Deux ans plus tard, il remporte le Masters en devançant de deux coups Jack Nicklaus. il réalise un score de 276 (70-69-70-67), soit douze coups sous le par.

Lors de sa victoire à l'Open britannique en 1977 à Turnberry en Écosse, il se retrouve en duel avec Jack Nicklaus. Lors du troisième tour, chacun réussit une carte de 65 soit 3 sous le par. Il se retrouve au 4e tour, après une égalité jusqu'au 16e trou, Nicklaus rate un birdie au 17e trou que réussit Watson lui permettant de prendre la tête d'un coup. Au 18e trou, Nicklaus drive dans le rough tandis que Watson reste sur le fairway. Cependant, Nicklaus parvient à faire un birdie mettant la pression sur Watson qui finit également un birdie et s'adjuge son deuxième titre du chelem avec une carte de 268. Selon les observateurs, il s'agit de l'un des plus grands moments de l'histoire de ce sport.

Sa quatrième victoire dans un majeur se déroule à Muirfield en Écosse lors de l'Open britannique 1980. Après deux premiers tours en 68 et 70, il réalise un score de 64 lors du troisième tour qui lui donne quatre coups d'avance au départ du dernier tour. Une carte de 69 lui permet de sécuriser un score de 271 qui lui donne la victoire, Lee Trevino terminant second à quatre coups devant Ben Crenshaw puis Nicklaus et Mason.

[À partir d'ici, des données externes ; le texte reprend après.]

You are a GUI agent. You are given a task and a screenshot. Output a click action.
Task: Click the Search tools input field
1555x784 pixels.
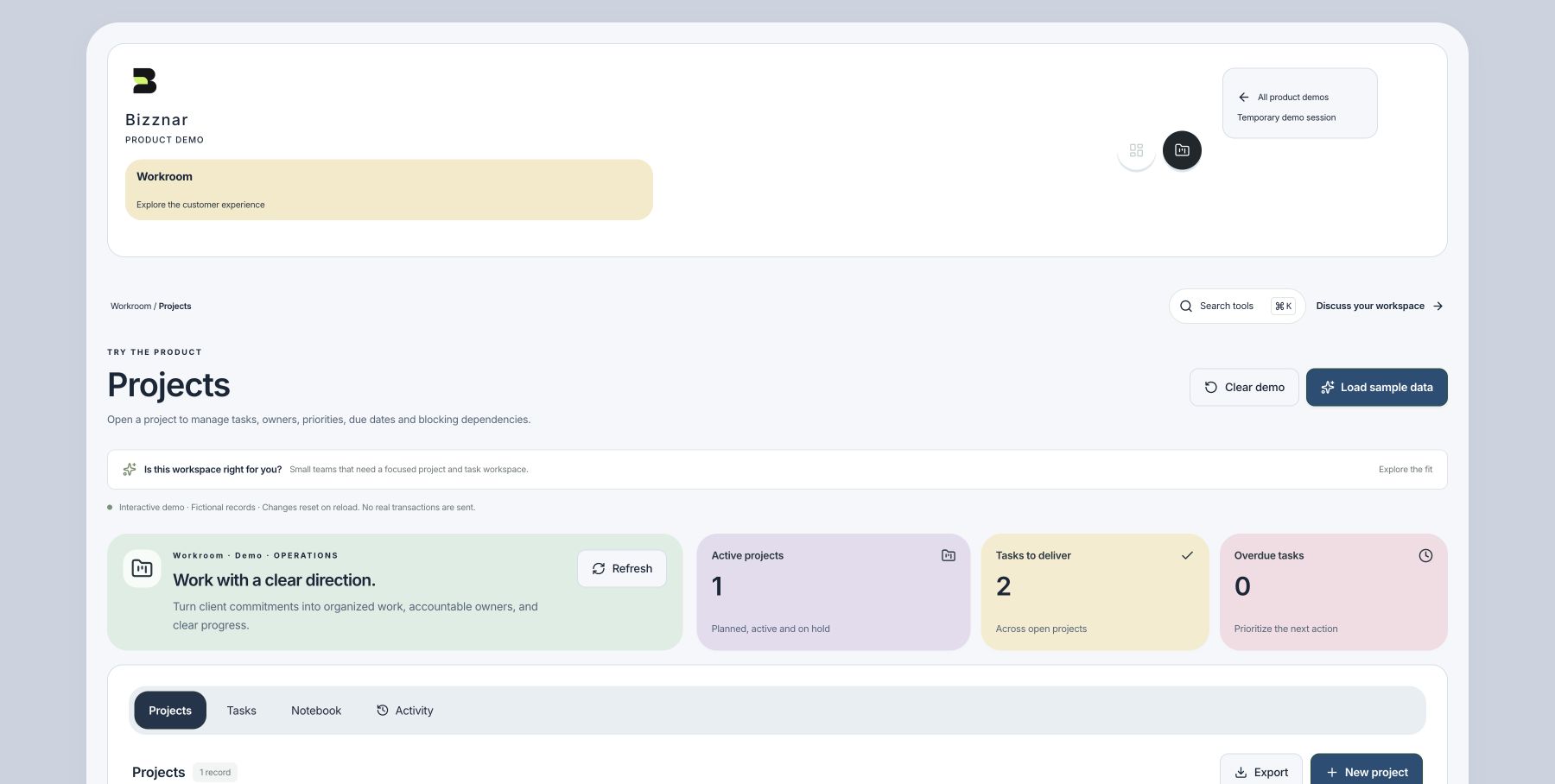[x=1237, y=307]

En 1981, Watson remporte se deuxième veste verte en remportant le Masters en devançant de deux cousp l'Américain Johnny Miller et Jack Nicklaus. Il réalise un total de 280 avec des scores de 71, 68, 70 et 71.

Après une cinquième place lors du Masters 1982, il remporte son troisième titre majeur différent en remportant open américain, disputé à Pebble Beach en Californie. Après des scores de 72, 72 et 68, Watson partage la tête avec Bill Rogers, devançant de deux coups Bruce Devlin, George Bruns, Scott Simpson, David Graham et de trois Jack Niklaus. Celui-ci, grâce en partie à une série de cinq birdies, rejoint la tête du classement avec un score de cinq sous le par. Après deux bogeys puis un nouveau birdie, Nicklaus termine par trois pars ce qui lui donne la tête des arrivants avec un score de 284, rendant une dernière carte de 69. Dans le même temps, Watson arrive à mi parcours dans le même score que Rogers qui partage sa partie. Après deux bogeys de celui-ci, Watson se présente au départ du 16e trou avec un score de 5 sous le par. Pour la première fois de la journée, il n'atteint pas le fairway et termine ce trou par un bogey. Un premier fer 1 sur le par 3 du 17 le place dans une mauvaise position entre deux bunker, à environ cinquante mètres du trou. Grâce à un sand wedge, sa balle rejoint le trou, pour un nouveau birdie. Celui-ci lui permet, s'il réalise le par sur son dernier trou, de remporter le titre. Un dernier putt de six mètres lui offre un dernier birdie et une victoire de deux coups.